The battle for Mount Rushmore: ‘It should be turned into something like the Holocaust Museum’ https://t.co/TubdOwB12R
— The Guardian (@guardian) July 3, 2021
Annette McGivney, in the Guardian:
… Phil Two Eagle is not opposed to the fact that the giant sculpture of American presidents is a major tourist attraction but he thinks the park should have a different focus: oppression.
“It should be turned into something like the United States Holocaust Museum,” he said. “The world needs to know what was done to us.”
Two Eagle noted what historians have also documented. Hitler got some of his genocidal ideas for ethnic cleansing from 19th and early 20th century US policies against Native Americans.

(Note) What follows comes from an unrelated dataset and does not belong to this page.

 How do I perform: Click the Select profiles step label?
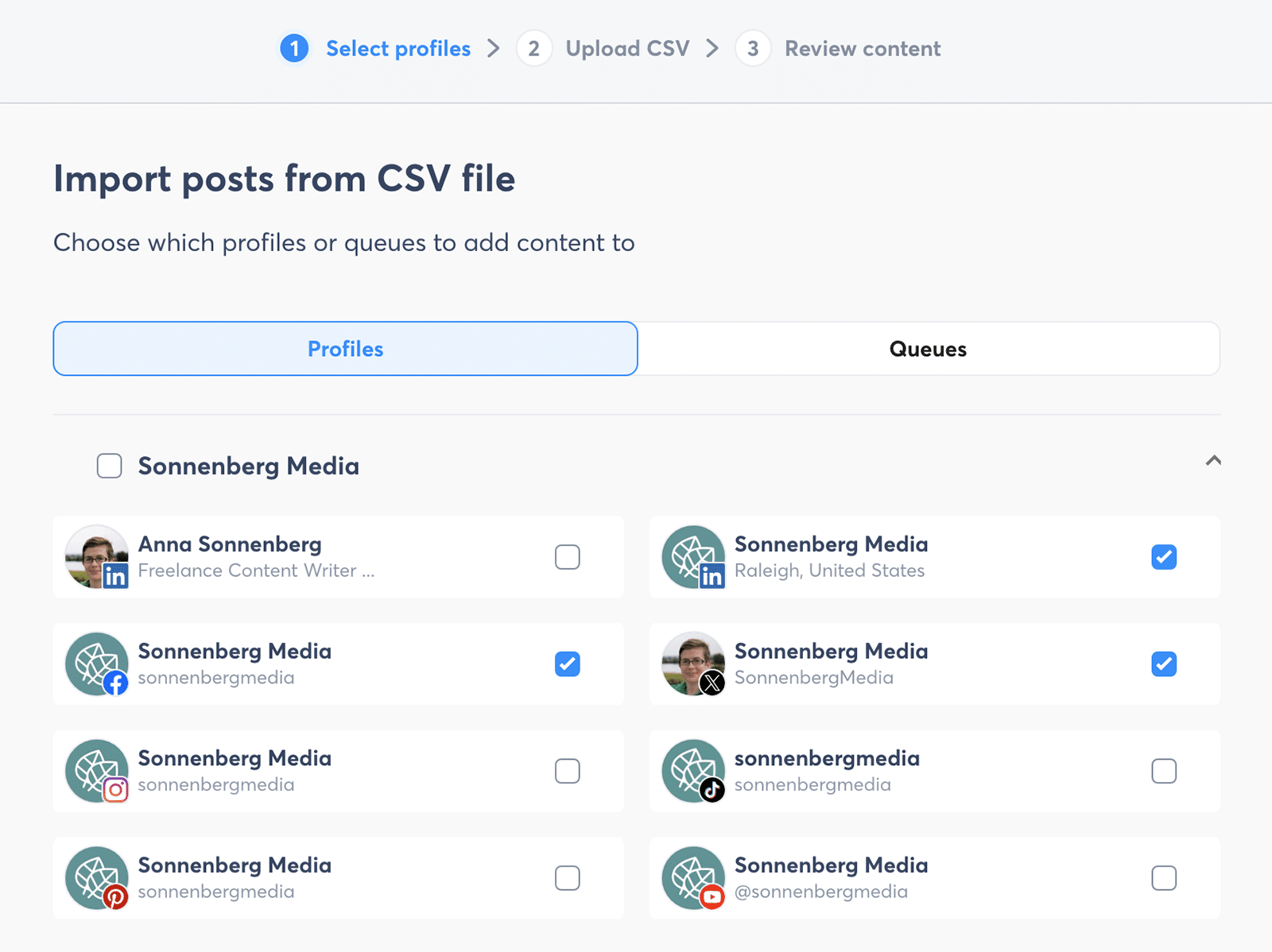(398, 48)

Two Eagle is Sicangu Lakota and a member of the Rosebud Sioux Tribe in South Dakota. He directs the tribe’s treaty council office which fights to claim sovereignty over lost homeland. He is part of a growing indigenous movement across the US and Canada that is demanding the return of Native American territory seized through broken treaties. And ground zero for the movement is Mount Rushmore.

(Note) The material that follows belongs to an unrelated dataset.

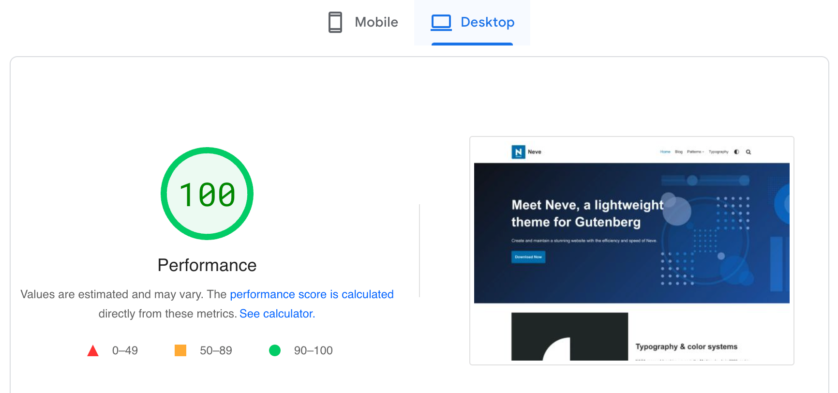Click the red triangle 0–49 legend icon

(x=93, y=351)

Opposition is already proving staunch. Yet while Native Americans have been fighting to get their lands back for centuries, indigenous activists say real progress finally seems possible now that Deb Haaland, a member of Laguna Pueblo, is secretary of the interior. As the first Native American to hold a US cabinet position, Haaland oversees 450m acres of federal land – all of it indigenous territory and much of it stolen through broken treaties.
“Having Haaland heading up the Department of Interior is a game changer,” said Krystal Two Bulls, who is Oglala Lakota and Northern Cheyenne and director of NDN Collective’s Land Back campaign, an initiative demanding that governments honor their treaties with Indigenous people. “It opens the door for beginning the healing process. Returning our land is the first step toward reparations.”…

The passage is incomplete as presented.